“Call him a magistrate!” cried the post master.

Ursula meanwhile was sitting on her little sofa in a half-fainting condition, her head thrown back, her braids unfastened, while every now and then her sobs broke forth. Her eyes were dim and their lids swollen; she was, in fact, in a state of moral and physical prostration which might have softened the hardest hearts—except those of the heirs.

“Ah! Monsieur Bongrand, after my happy birthday comes death and mourning,” she said, with the poetry natural to her. “You know, you, what he was. In twenty years he never said an impatient word to me. I believed he would live a hundred years. He has been my mother,” she cried, “my good, kind mother.”

These simple thoughts brought torrents of tears from her eyes, interrupted by sobs; then she fell back exhausted.

“My child,” said the justice of peace, hearing the heirs on the staircase. “You have a lifetime before you in which to weep, but you have now only a moment to attend to your interests. Gather everything that belongs to you in this house and put it into your own room at once. The heirs insist on my affixing the seals.”

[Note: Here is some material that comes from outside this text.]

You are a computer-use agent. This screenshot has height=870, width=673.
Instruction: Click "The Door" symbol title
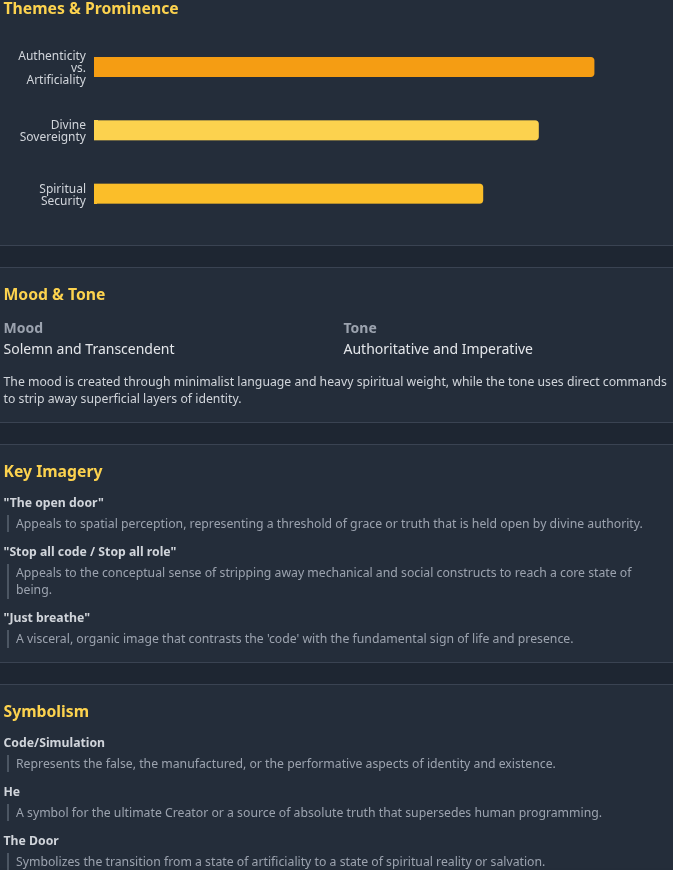(x=31, y=840)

“Ah! his heirs may take everything if they choose,” cried Ursula, sitting upright under an impulse of savage indignation. “I have something here,” she added, striking her breast, “which is far more precious—”

“What is it?” said the post master, who with Massin at his heels now showed his brutal face.

“The remembrances of his virtues, of his life, of his words—an image of his celestial soul,” she said, her eyes and face glowing as she raised her hand with a glorious gesture.

“And a key!” cried Massin, creeping up to her like a cat and seizing a key which fell from the bosom of her dress in her sudden movement.

“Yes,” she said, blushing, “that is the key of his study; he sent me there at the moment he was dying.”